The excursions into 'molecular ecology' described by Vaidya et al. suggest that cooperative networks might be designed to harness the best of both types of system, if synthesis of short RNAs by polymerizing ribozymes could be coupled to a ribozyme system capable of self-assembly⁹. Such networks might outperform replicators that go it alone, and exploit recombination to resist the gradual accumulation of harmful mutations¹⁰ and the concomitant deterioration of the encoded genetic information. Finally, complete covalent assembly might not be essential for higher-order functions such as molecular kin recognition and polymerizing activities. Indeed, non-covalent assembly of multiple RNA chains into functional complexes has precedents in modern-day biology, notably the ribosome, a large complex of multiple RNA and protein chains, which catalyses protein synthesis and may date back to the RNA world.

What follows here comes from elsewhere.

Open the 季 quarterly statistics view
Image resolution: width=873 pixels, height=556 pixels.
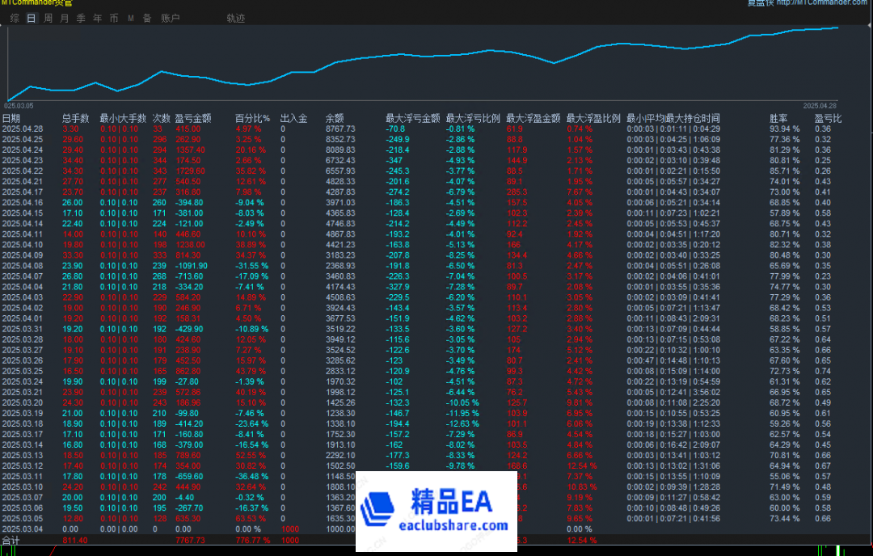click(79, 17)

The precise molecular events that led to the origin of life on Earth are likely to be lost in time, but science can construct molecular 'doppelgängers' of the ancestral molecules and explore the plausibility of different ways in which the transition from prebiotic to biotic matter might have occurred. Vaidya and colleagues make a persuasive case for the benefits of cooperation even at this nascent stage of life. The first genes may not have been so selfish, after all.